The closest analogue to the dictionary datatype in J is a table of boxes: each row is an entry, containing the key on the left and the data on the right. It's not really unordered, but whenever you need a dictionary type of record, you would use something like this.

_2]\;n(;&.><\)/@|:/.n,.~u:97+i.#n=.,":"0(#~3+e.&7 9)2+i.8

n is the string '22233344455566677778889999', which we create by taking the list 2 3 4 5 6 7 8 9 and taking three of 4 of each element, depending on whether the element is 7 or 9. Then we just convert each item to a string and run them together into a single string.

Then we make the alphabet, attach the digits to the alphabet with ,.~, and then group them by the digits (this is /. at work). Within each group, we pair off the letter with the corresponding prefix of the string of same digits.

Finally, we run things together: ; to take off the effects of the earlier grouping and _2]\ to put it into the proper table shape.

   _2]\;n(;&.><\)/@|:/.n,.~u:97+i.#n=.,":"0(#~3+e.&7 9)2+i.8
+-+----+
|a|2   |
+-+----+
|b|22  |
+-+----+
|c|222 |
+-+----+
|d|3   |
+-+----+
|e|33  |
+-+----+
|f|333 |
+-+----+
|g|4   |
+-+----+
|h|44  |
+-+----+
|i|444 |
+-+----+
|j|5   |
+-+----+
|k|55  |
+-+----+
|l|555 |
+-+----+
|m|6   |
+-+----+
|n|66  |
+-+----+
|o|666 |
+-+----+
|p|7   |
+-+----+
|q|77  |
+-+----+
|r|777 |
+-+----+
|s|7777|
+-+----+
|t|8   |
+-+----+
|u|88  |
+-+----+
|v|888 |
+-+----+
|w|9   |
+-+----+
|x|99  |
+-+----+
|y|999 |
+-+----+
|z|9999|
+-+----+

Mathematica, 168

This is the longest answer here... I'm sure there's a better way to do this.
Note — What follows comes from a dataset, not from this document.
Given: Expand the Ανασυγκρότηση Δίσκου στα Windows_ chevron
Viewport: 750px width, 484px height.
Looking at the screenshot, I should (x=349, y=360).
(k=#2[[1]]+1;Append[{},{#->StringJoin@ConstantArray[ToString@k,#2]}]&~MapIndexed~#)&~MapIndexed~Characters@{"abc","def","ghi","jkl","mno","pqrs","tuv","wxyz"}~Flatten~3

Output:

{"a" -> "2", "b" -> "22", "c" -> "222", "d" -> "3", "e" -> "33", 
"f" -> "333", "g" -> "4", "h" -> "44", "i" -> "444", "j" -> "5", 
"k" -> "55", "l" -> "555", "m" -> "6", "n" -> "66", "o" -> "666", 
"p" -> "7", "q" -> "77", "r" -> "777", "s" -> "7777", "t" -> "8", 
"u" -> "88", "v" -> "888", "w" -> "9", "x" -> "99", "y" -> "999", 
"z" -> "9999"}

Clojure, 91 bytes

(zipmap(map char(range 97 123))(for[i(range 2 10)r(range 1(get{7 5 9 5}i 4))](repeat r i)))

for is ideal for generating these kinds of sequences. Output looks like this:

{\a (2), \b (2 2), \c (2 2 2), \d (3), ...

Bash + coreutils, 91 bytes

p="printf %s\n"
paste <($p {a..z}) <($p {2..9} {22..99..11} {222..999..111} 7777 9999|sort)

Generates a tab-delimited table, which is a natural structure for a shell script - not sure if that meets the specs or not:

a   2
b   22
c   222
d   3
...
r   777
s   7777
t   8
u   88
v   888
w   9
x   99
y   999
z   9999

Pure Bash, 137 bytes

Not very good.

declare -A a
b=({X..z})
for n in {9..33};do
c=${b[n]}
((n>26?n--:n))
printf -vk %$[n%3+1]s
a[$c]=${k// /$[n/3-1]}
done
a[s]+=7
a[z]=9999

This populates a bash associative array.

Crudely display it as follows:

$ for c in ${!a[@]}; do echo -n $c:${a[$c]},;done; echo
a:2,b:22,c:222,d:3,e:33,f:333,g:4,h:44,i:444,j:5,k:55,l:555,m:6,n:66,o:666,p:7,q:77,r:777,s:7777,t:8,u:88,v:888,w:9,x:99,y:999,z:9999,
$ 

Python 2 (97)

I used a single dictionary comprehension:

{zip(*[(chr(i)for i in range(65,91))]*3)[i][k]:str(i+2)*(k+1)for k in range(3)for i in range(8)}

Unfortunately it's missing the z because on number 9 there are 4 letters.